— TASK DESCRIPTION —
Where the records below reach the line containing "1010x753 pixels. At", start transcribing, and end with the line containing "Task: Add a Six Column Container", exactly and with nothing else added.

— SOURCE DATA —
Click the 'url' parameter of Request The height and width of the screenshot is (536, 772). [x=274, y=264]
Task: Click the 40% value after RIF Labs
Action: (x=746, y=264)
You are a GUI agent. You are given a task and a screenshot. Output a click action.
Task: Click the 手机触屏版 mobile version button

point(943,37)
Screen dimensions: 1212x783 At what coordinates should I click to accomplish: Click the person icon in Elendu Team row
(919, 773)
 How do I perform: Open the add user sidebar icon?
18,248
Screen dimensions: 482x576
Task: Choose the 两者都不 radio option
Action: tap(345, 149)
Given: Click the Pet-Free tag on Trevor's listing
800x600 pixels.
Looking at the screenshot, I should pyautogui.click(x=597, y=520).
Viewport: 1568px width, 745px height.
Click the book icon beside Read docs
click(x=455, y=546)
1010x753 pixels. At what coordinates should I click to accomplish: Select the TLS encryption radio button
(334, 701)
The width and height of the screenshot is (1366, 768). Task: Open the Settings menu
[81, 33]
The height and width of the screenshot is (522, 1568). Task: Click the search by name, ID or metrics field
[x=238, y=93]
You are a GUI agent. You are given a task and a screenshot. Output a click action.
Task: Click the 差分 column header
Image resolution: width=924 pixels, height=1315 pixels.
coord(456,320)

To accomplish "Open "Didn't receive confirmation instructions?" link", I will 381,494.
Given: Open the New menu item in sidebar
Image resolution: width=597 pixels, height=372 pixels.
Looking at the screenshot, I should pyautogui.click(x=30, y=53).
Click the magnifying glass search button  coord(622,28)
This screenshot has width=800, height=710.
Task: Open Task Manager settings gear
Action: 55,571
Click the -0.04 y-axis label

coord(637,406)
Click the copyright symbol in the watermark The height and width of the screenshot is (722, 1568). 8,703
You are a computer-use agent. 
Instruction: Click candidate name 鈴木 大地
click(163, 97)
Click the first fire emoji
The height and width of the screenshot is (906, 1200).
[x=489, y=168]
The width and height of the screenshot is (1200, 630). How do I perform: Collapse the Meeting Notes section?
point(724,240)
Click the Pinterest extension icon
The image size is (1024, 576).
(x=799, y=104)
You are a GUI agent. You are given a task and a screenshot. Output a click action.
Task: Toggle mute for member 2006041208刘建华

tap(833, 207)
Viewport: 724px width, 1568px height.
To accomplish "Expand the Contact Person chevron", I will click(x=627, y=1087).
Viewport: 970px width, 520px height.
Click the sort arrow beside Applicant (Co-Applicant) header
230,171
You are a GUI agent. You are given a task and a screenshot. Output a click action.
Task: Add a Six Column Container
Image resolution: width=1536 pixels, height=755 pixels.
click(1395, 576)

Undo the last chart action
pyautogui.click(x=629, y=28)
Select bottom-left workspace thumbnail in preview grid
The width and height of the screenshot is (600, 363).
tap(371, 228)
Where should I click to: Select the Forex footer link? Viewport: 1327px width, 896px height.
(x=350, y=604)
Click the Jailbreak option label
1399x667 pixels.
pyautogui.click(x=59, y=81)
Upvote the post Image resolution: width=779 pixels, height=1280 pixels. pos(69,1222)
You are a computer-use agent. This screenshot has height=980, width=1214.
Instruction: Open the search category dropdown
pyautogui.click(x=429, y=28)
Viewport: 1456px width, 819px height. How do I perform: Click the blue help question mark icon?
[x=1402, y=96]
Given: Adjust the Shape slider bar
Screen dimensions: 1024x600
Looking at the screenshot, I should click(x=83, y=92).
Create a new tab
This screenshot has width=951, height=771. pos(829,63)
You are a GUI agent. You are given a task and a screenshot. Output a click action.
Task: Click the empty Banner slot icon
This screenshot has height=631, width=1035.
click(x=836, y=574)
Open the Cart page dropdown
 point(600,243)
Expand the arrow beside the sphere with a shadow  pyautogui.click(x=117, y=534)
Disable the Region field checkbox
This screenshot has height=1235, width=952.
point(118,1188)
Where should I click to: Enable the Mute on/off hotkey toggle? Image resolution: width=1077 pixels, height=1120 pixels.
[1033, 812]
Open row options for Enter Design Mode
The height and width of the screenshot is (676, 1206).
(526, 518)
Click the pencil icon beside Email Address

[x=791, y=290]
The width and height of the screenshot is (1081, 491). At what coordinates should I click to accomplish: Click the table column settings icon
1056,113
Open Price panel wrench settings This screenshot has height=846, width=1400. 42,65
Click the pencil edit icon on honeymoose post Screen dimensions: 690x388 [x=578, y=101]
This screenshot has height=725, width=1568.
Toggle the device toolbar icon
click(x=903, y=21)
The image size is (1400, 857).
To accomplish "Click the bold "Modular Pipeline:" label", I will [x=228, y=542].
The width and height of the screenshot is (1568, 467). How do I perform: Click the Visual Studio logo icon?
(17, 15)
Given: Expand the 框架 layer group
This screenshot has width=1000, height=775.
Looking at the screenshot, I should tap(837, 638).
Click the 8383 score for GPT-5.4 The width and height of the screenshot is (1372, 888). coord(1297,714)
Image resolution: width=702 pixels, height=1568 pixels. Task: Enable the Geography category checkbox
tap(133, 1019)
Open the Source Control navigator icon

— EXERCISE RESPONSE —
1010x753 pixels. At what coordinates should I click to accomplish: Select the TLS encryption radio button
(334, 701)
The width and height of the screenshot is (1366, 768). Task: Open the Settings menu
[81, 33]
The height and width of the screenshot is (522, 1568). Task: Click the search by name, ID or metrics field
[x=238, y=93]
You are a GUI agent. You are given a task and a screenshot. Output a click action.
Task: Click the 差分 column header
Image resolution: width=924 pixels, height=1315 pixels.
coord(456,320)

To accomplish "Open "Didn't receive confirmation instructions?" link", I will 381,494.
Given: Open the New menu item in sidebar
Image resolution: width=597 pixels, height=372 pixels.
Looking at the screenshot, I should pyautogui.click(x=30, y=53).
Click the magnifying glass search button  coord(622,28)
This screenshot has width=800, height=710.
Task: Open Task Manager settings gear
Action: 55,571
Click the -0.04 y-axis label

coord(637,406)
Click the copyright symbol in the watermark The height and width of the screenshot is (722, 1568). 8,703
You are a computer-use agent. 
Instruction: Click candidate name 鈴木 大地
click(163, 97)
Click the first fire emoji
The height and width of the screenshot is (906, 1200).
[x=489, y=168]
The width and height of the screenshot is (1200, 630). How do I perform: Collapse the Meeting Notes section?
point(724,240)
Click the Pinterest extension icon
The image size is (1024, 576).
(x=799, y=104)
You are a GUI agent. You are given a task and a screenshot. Output a click action.
Task: Toggle mute for member 2006041208刘建华

tap(833, 207)
Viewport: 724px width, 1568px height.
To accomplish "Expand the Contact Person chevron", I will click(x=627, y=1087).
Viewport: 970px width, 520px height.
Click the sort arrow beside Applicant (Co-Applicant) header
230,171
You are a GUI agent. You are given a task and a screenshot. Output a click action.
Task: Add a Six Column Container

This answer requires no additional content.